Page MenuHomePhabricator

Prevent creation of items having the same sitelinks (duplicates) using memcached and database locks
Closed, ResolvedPublic

Description

Problem:
Concurrent edits can create multiple items with the same sitelink, which isn’t supposed to be possible.

Suggested solution:
For each sitelink to be added, take a database lock and set a key in memcached. See T44325#6981283.

Steps to reproduce:
See T44325#6981283.

Event Timeline

Apparently prior to MySQL 5.7 / MariaDB 10.0.2, a connection can only hold one lock at a time, and a GET_LOCK() call will release the previous lock. MediaWiki core currently claims to support MySQL 5.5.8+, so I guess if someone runs Wikibase on an old MySQL version, the changes we make here won’t fully protect them from duplicate items (though they should still work for single sitelinks). We can probably live with that, though. (In production, we run a sufficiently new MariaDB version: 10.4.15, according to Special:Version.)

Proposed procedure, refined from @hoo’s comment:

  • for each sitelink:
    • get the database lock, with the site + title as name
      • if we fail to acquire it, report conflict (with unknown other item)
    • getWithSetCallback the memcached “lock”, with the site + title as key, the item ID as the value, and a low TTL (60 seconds?)
      • if the returned value is not the item ID, load the other item (from the primary DB); if it indeed has a sitelink conflict, report conflict
    • on transaction commit, free the database lock

Rationale:

  • The database lock is the main protection. If the connection drops while we hold the lock, MediaWiki will not automatically reconnect – so if the connection drops right after we get the lock, then the save will fail, which is good because otherwise we might save a conflicting item. However, we don’t want this to happen during the secondary data updates (where items_per_site is updated), which is why we release the lock on transaction commit.
  • The memcached “lock” bridges the gap between the commit of the main transaction and the secondary data update that writes the sitelinks to items_per_site (at which point the regular conflict detection can pick them up, see SqlSiteLinkConflictLookup). The case that two requests concurrently get the key from memcached, see that it’s free, and each write their item ID to memcached, is mostly prevented by the database lock.
  • We write the item ID to memcached, and check the mentioned item before reporting a conflict, to avoid a scenario where a sitelink is quickly added, removed, and then added to another item (we want to allow it on the other item, not detect that as a conflict).

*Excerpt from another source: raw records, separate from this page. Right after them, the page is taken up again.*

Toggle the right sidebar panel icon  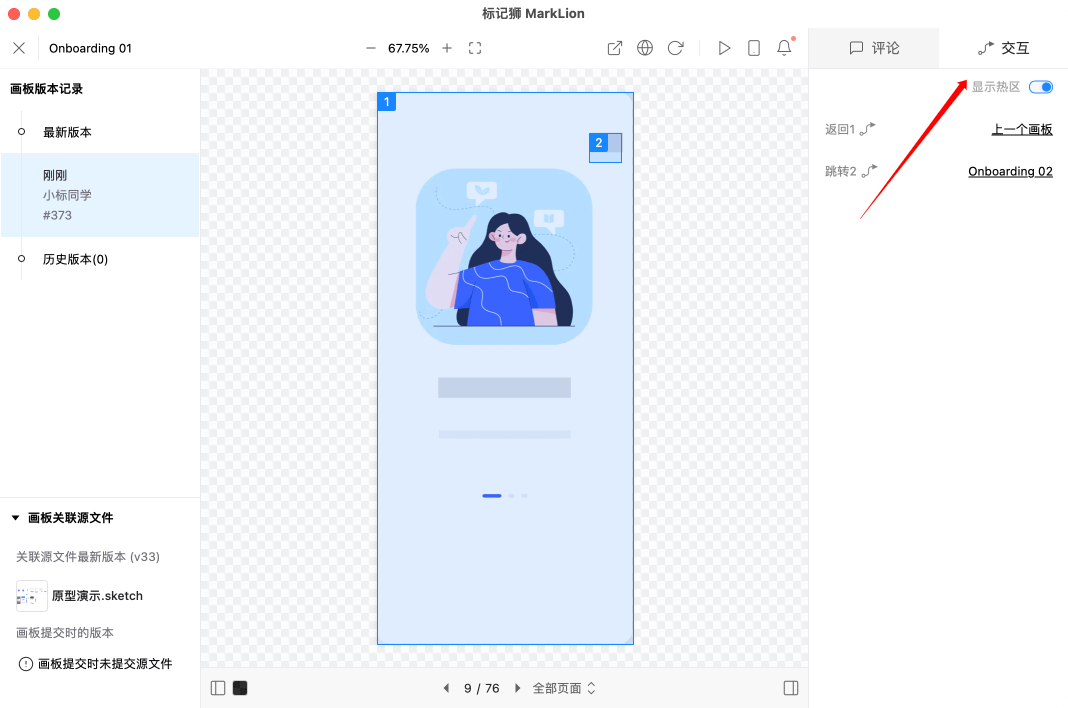(x=791, y=688)
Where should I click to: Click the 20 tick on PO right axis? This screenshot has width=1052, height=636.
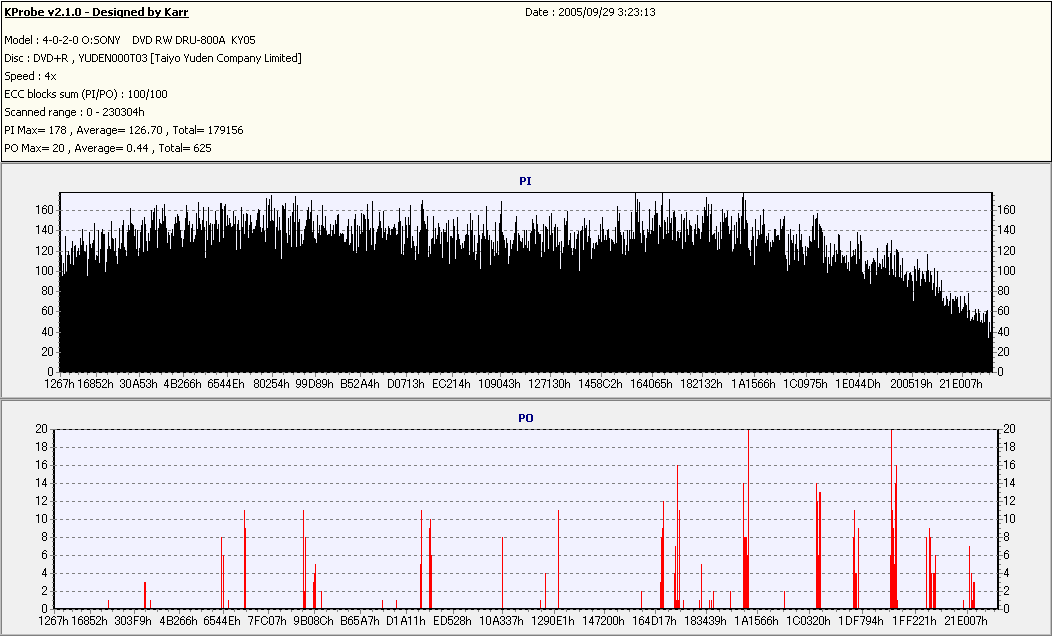1008,429
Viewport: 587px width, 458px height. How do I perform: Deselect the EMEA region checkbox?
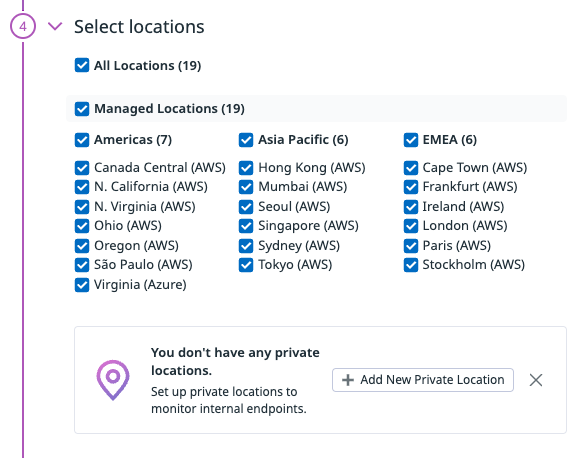point(411,140)
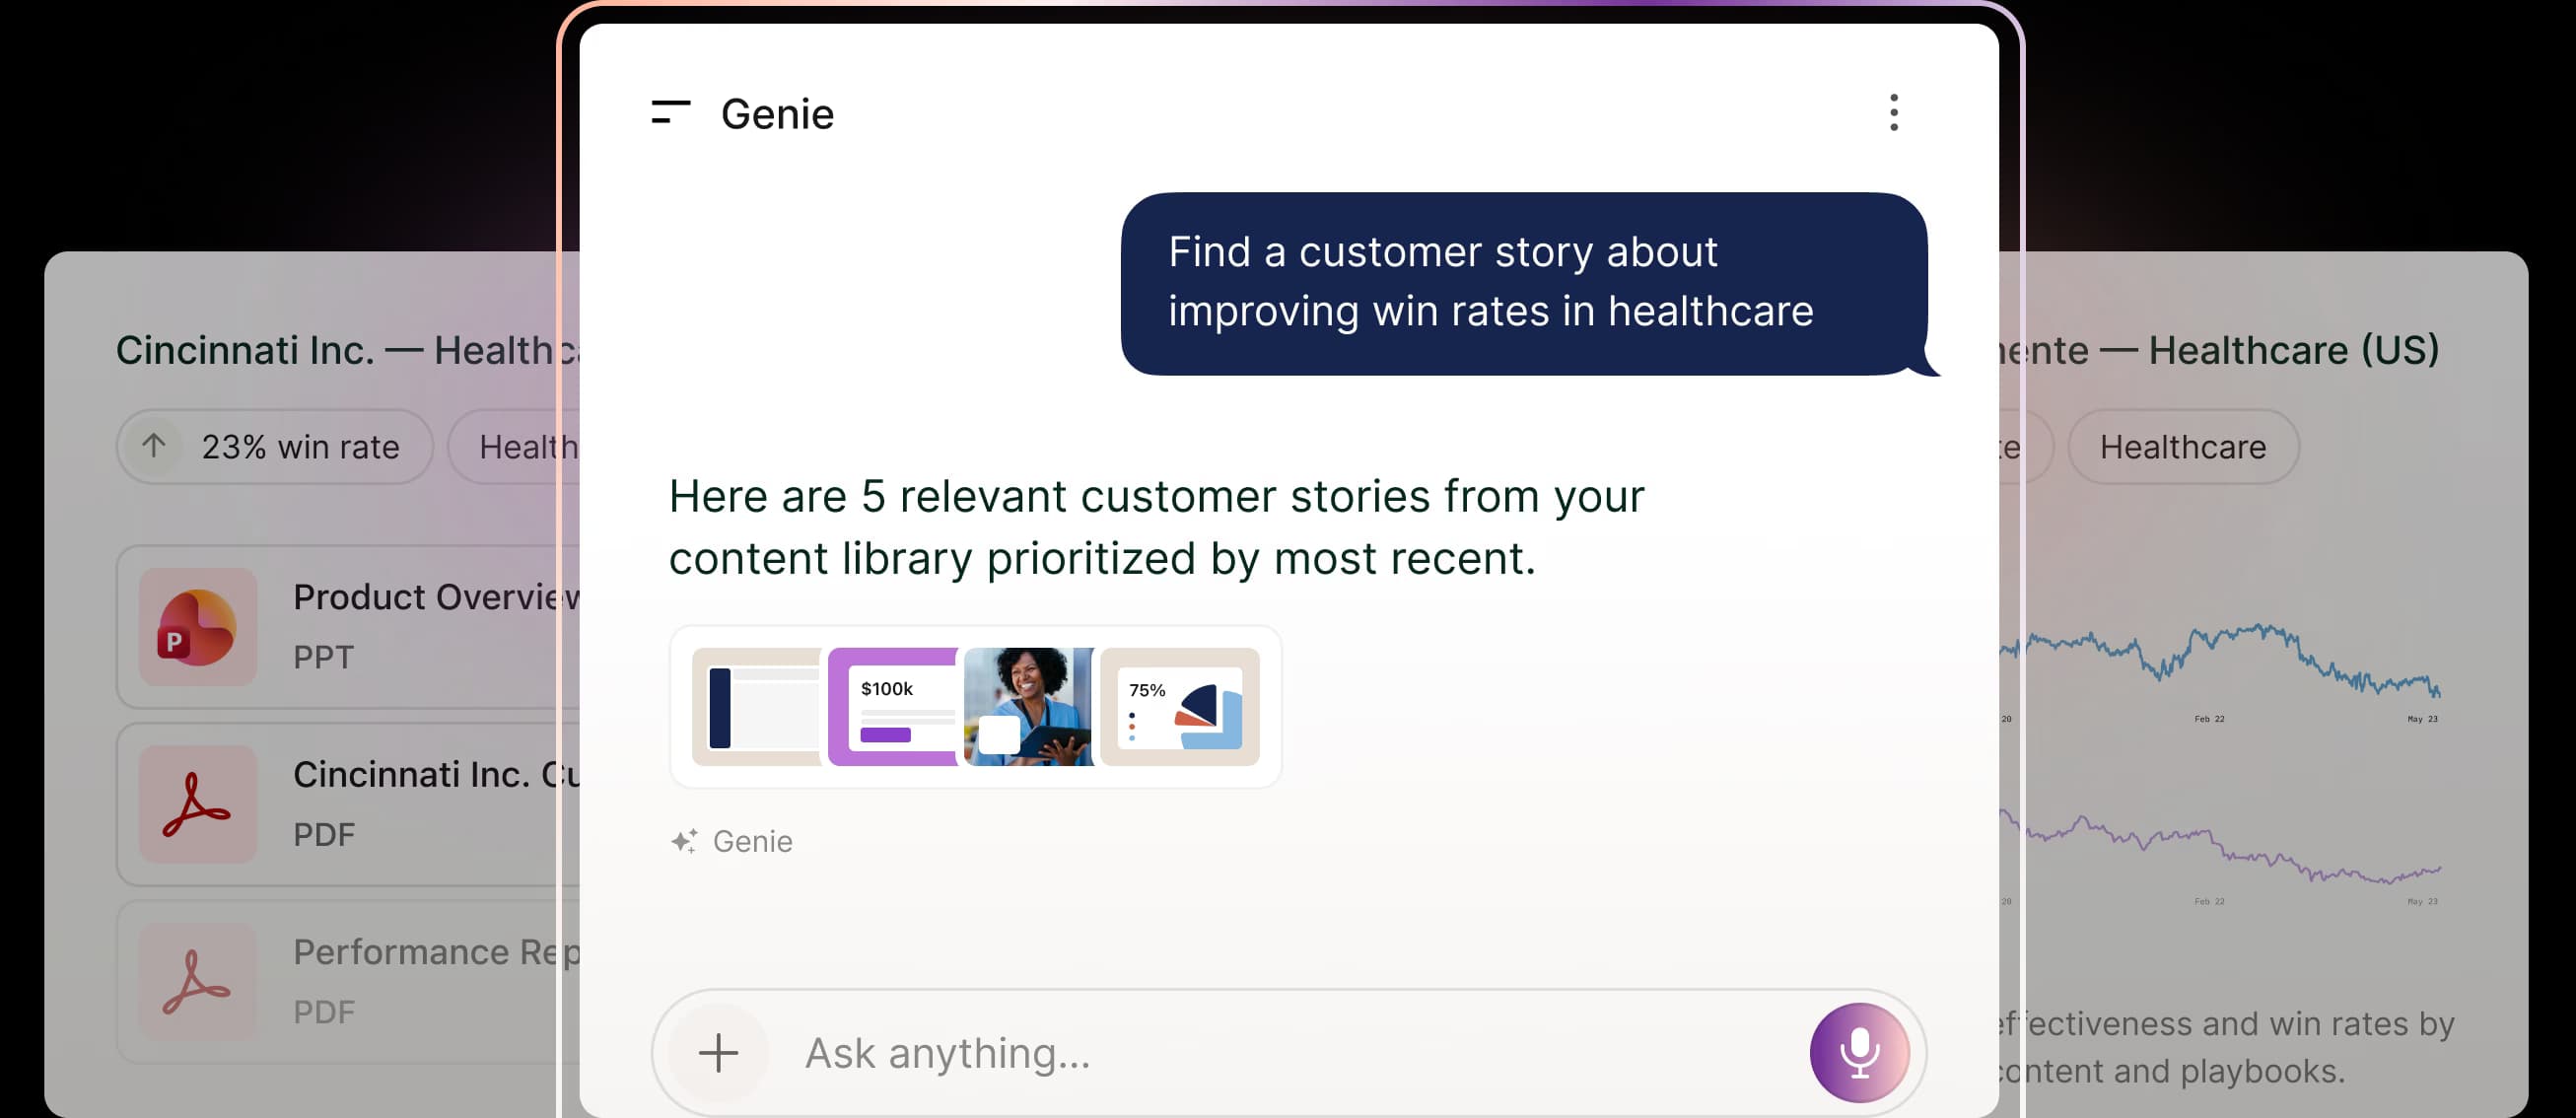The image size is (2576, 1118).
Task: Click the PDF icon for Cincinnati Inc.
Action: coord(198,804)
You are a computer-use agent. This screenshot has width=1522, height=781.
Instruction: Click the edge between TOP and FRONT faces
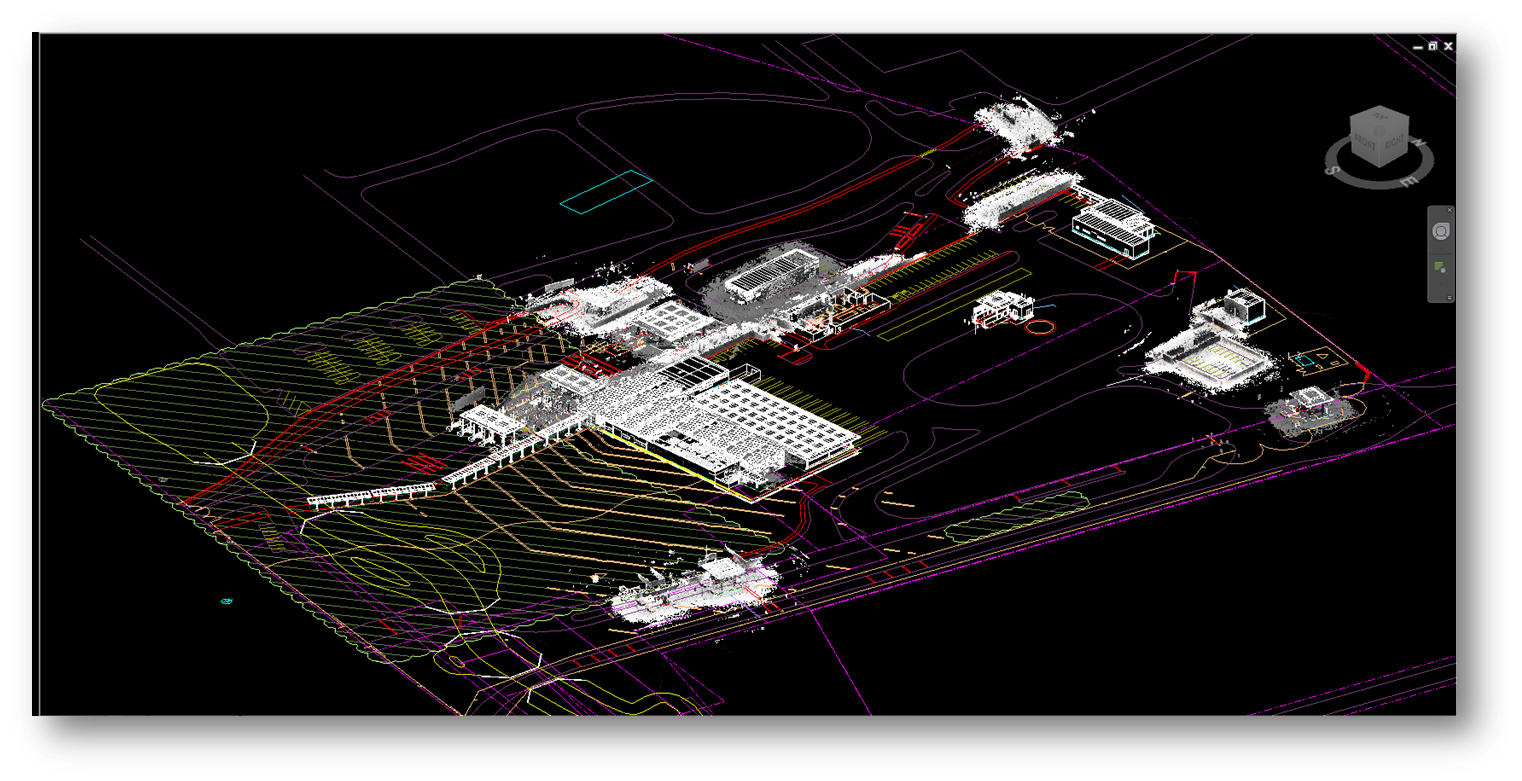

A tiny race condition is still possible with this scheme, I believe:

  • request A gets the database lock
  • request A’s database connection dies, releasing the lock
  • request A gets the value from memcached, sees it’s empty
  • request B gets the database lock
  • request B gets the value from memcached, sees it’s empty
  • request B writes its item ID to memcached
  • request B proceeds to save the item and release the database lock
  • request A writes its item ID to memcached
  • request A tries to save the item, fails because the connection died (and won’t be automatically restored, because a lock was held)
  • request C gets the database lock
  • request C gets the value from memcached, sees request A’s item ID
  • request C tries to get request A’s item, fails because request A never managed to save its item
  • request C believes there is no conflict, saves the item
  • undetected conflict between request B and C

I can’t think of a realistic way to solve this, and I think we can probably just ignore it: in practice, it should be very unlikely. (If we didn’t write the item ID to memcached, and instead assumed that the presence of any key means a conflict, that would prevent this issue, but block more legitimate edits than we want, I believe.)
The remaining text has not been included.